In an ambitious new gene-hacking study, scientists used CRISPR base editors to shut off the gene that produces low-density lipoprotein (LDL) cholesterol in monkeys — an important step toward someday eradicating a major cause of heart disease in humans.

Researchers from the University of Pennsylvania and the private company Verve Therapeutics developed a one-time gene therapy which, after being injected directly into the monkey's liver, reduced their LDL cholesterol levels by 60 percent in just one week, according to research published Wednesday in the journal Nature.

For reference, LDL is commonly considered "bad" cholesterol compared to high-density lipoprotein (HDL) cholesterol. That's because HDL gets shuttled through the liver to be safely processed, while LDL goes straight into your bloodstream, where it can cause dangerous buildups of plaque that can block your arteries and cause a heart attack or stroke.

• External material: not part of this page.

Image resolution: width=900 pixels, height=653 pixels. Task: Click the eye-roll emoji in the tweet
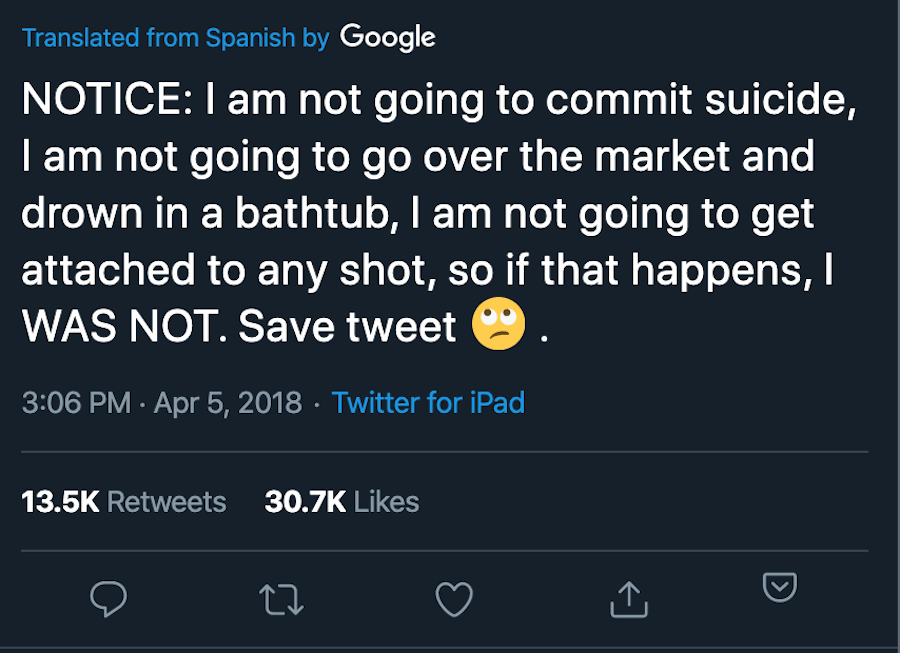(x=499, y=324)
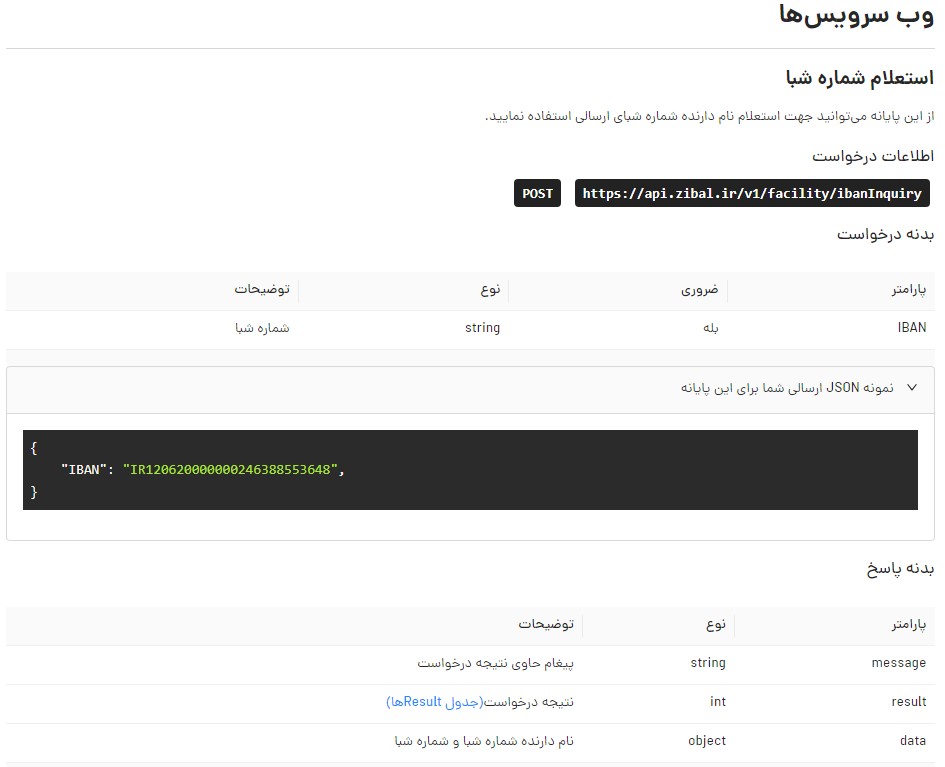
Task: Click the POST method badge
Action: pos(537,194)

In this particular study, the researchers targeted and turned off the gene PCSK9, which encodes a protein of the same name. In some cases, an overactive PCSK9 gene will produce too much of the protein, which interferes with the body's ability to clear LDL cholesterol out of the circulatory system and results in a greater risk of cardiovascular disease. After a week, PCSK9 protein levels in the bloodstream dropped by 90 percent — which explains the 60 percent drop in LDL cholesterol — and it stayed that way for at least ten months after the single injection.

The treatment's path to human trials remains hazy. A Verve Therapeutics spokesperson declined to comment for this story.

But while there's typically a long road of regulatory hurdles to clear before gene therapies that work in animal models might be tested in human patients, if they ever do, the fact that this cholesterol treatment worked so well in primates — rather than, say, mice — is an encouraging sign that human research may be coming soon.